我一直在复习算法练习，目前正在研究一种排列算法，我非常喜欢:

void permute(char* set, int begin, int end) {
    int range = end - begin;

    if (range == 1)
        cout << set << endl;
    else {
        for(int i = 0; i < range; ++i) {
            swap(&set[begin], &set[begin+i]);
            permute(set, begin+1, end);
            swap(&set[begin], &set[begin+i]);
        }
    }
}

我实际上想将其应用于存在许多重复字符的情况下，因此需要能够修改它以防止重复排列的打印。

我该如何检测到我正在生成重复的排列？我知道可以将其存储在哈希表或类似的数据结构中，但这不是最优解-我更喜欢不需要额外存储空间的解决方案。有人能给我一些建议吗？

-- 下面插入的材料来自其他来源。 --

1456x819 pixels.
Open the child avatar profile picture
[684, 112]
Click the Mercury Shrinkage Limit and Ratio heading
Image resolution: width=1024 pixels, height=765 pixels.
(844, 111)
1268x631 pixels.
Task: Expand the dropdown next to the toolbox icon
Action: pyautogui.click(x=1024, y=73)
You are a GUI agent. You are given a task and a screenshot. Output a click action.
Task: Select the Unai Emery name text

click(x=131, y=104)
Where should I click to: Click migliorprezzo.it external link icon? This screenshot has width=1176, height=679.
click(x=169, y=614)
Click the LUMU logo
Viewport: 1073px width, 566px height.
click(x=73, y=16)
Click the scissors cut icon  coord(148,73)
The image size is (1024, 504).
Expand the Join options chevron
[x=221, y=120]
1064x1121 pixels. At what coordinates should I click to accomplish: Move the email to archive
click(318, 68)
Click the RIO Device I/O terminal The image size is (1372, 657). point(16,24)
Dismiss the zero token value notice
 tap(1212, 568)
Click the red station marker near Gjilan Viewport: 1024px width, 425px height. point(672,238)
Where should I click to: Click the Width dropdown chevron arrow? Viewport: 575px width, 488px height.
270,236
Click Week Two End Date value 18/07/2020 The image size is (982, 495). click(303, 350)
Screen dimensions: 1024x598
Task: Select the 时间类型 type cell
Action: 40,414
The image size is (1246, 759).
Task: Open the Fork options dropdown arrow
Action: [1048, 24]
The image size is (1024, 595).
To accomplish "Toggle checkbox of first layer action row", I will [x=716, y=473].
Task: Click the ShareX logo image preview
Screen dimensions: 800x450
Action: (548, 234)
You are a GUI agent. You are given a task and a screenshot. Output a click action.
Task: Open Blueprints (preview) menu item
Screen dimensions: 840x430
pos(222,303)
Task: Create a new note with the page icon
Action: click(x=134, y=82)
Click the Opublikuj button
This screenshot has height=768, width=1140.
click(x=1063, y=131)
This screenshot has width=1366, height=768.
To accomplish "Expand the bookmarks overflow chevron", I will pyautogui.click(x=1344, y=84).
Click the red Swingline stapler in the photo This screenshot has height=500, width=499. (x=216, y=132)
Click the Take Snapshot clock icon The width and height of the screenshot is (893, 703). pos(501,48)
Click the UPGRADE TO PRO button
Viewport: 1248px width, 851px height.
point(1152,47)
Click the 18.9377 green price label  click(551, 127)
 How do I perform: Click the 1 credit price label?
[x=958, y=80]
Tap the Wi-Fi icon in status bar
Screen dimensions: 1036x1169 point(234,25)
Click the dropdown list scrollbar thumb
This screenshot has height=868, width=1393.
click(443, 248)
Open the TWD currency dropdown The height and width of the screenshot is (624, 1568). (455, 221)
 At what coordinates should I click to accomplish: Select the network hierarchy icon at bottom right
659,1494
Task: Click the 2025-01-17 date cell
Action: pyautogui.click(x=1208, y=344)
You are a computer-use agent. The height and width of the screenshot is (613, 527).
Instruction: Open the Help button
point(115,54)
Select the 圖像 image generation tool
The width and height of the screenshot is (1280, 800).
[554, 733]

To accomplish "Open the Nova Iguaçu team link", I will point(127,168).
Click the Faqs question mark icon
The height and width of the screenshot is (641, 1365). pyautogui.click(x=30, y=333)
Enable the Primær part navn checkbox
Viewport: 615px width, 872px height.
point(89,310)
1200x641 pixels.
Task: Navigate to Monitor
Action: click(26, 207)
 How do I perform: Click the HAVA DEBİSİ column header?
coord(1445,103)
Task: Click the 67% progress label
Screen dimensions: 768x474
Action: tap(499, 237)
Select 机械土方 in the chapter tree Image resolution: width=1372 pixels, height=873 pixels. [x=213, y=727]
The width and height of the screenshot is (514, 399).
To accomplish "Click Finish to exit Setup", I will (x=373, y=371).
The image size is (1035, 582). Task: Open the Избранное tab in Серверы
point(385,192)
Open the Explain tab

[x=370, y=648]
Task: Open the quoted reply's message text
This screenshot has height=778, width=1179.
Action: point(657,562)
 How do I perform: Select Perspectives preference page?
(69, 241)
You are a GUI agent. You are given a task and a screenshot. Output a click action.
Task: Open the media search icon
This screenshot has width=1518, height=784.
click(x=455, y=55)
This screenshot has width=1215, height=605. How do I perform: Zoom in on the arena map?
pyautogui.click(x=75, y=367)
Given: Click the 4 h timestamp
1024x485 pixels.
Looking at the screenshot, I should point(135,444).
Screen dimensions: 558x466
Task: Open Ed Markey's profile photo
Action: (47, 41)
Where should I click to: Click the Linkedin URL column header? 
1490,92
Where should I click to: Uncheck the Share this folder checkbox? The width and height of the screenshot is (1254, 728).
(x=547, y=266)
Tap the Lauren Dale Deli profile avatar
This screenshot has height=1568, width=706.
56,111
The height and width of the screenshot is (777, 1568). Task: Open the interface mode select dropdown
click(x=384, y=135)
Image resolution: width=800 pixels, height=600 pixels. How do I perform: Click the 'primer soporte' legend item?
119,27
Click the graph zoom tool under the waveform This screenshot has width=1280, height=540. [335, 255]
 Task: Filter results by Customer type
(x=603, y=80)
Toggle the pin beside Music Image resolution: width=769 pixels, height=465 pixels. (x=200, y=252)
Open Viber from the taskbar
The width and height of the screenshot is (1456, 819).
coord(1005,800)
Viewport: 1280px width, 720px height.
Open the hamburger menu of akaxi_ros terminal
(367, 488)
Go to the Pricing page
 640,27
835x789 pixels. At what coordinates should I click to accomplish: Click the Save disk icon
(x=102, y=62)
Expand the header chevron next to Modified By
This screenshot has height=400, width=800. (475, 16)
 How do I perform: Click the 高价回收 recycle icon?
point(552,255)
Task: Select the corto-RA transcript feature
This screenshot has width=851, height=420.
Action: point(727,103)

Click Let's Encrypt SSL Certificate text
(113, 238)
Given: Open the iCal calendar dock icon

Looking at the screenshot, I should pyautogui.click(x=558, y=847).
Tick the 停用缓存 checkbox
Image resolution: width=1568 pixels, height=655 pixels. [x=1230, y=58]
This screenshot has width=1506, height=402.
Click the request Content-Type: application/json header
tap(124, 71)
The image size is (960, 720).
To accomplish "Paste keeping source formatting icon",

PS：我不想使用STL排列机制，也不想引用其他“唯一排列算法”的参考资料。如果可能的话，我想了解用于防止重复的机制，以便将其构建到学习中。

- John Humphreys

1

请看这里的解决方案＃2---> http://n1b-algo.blogspot.com/2009/01/string-permutations.html - user405725

6个回答

2

一个简单的解决方案是将重复的字符随机更改为尚未出现的字符，然后在排列后将字符更改回来。仅接受字符顺序正确的排列。

例如，如果您有“a,b,b”

您原本会得到以下内容：

a b b
a b b
b a b
b a b
b b a
b b a

但是，如果我们以a、b、b为起点，并注意到重复的b，那么我们可以将第二个b改成c

现在我们有了a b c

a b c - accept because b is before c. change c back to b to get a b b
a c b - reject because c is before b
b a c - accept as b a b
b c a - accept as b b a
c b a - reject as c comes before b.
c a b - reject as c comes before b.

- Rusty Rob

2

如果交换的是两个相同的字符，你可以添加一个if语句来防止交换代码执行。然后for循环

for(int i = 0; i < range; ++i) {
    if(i==0 || set[begin] != set[begin+i]) {
      swap(&set[begin], &set[begin+i]);
      permute(set, begin+1, end);
      swap(&set[begin], &set[begin+i]);
    }
}

允许i==0的原因是确保递归调用仅发生一次，即使集合中的所有字符都相同。

- user537390

1

这个不行。算法之前可能已经交换了一个字符，这意味着后面它不一定是排序的。因此，在进一步的迭代中，两个相似的字符可能不一定相邻。 - John Humphreys

我不明白为什么这个方法行不通 - 你能给一个反例吗？ - Irit Katriel

1

假设您想为 'ABAB' 生成不同的排列。它应该有6个不同的排列，而上面的方法会生成11个。 - aamir

它只是防止从一个字符生成重复，而不能防止整个列表生成重复。对于情况"AABB"，它肯定会失败。 - Will Yu

1

选项1

一种选择是在堆栈上使用256位存储来存储for循环中尝试过的字符的位掩码，并且仅对新字符进行递归。

选项2

第二个选择是使用评论中建议的方法（http://n1b-algo.blogspot.com/2009/01/string-permutations.html），并将for循环更改为：

else {
    char last=0;
    for(int i = 0; i < range; ++i) {
        if (last==set[begin+i])
            continue;
        last = set[begin+i];
        swap(&set[begin], &set[begin+i]);
        permute(set, begin+1, end);
        swap(&set[begin], &set[begin+i]);
    }
}

然而，要使用这种方法，您还必须在函数入口处对set[begin]、set[begin+1]、...set[end-1]的字符集进行排序。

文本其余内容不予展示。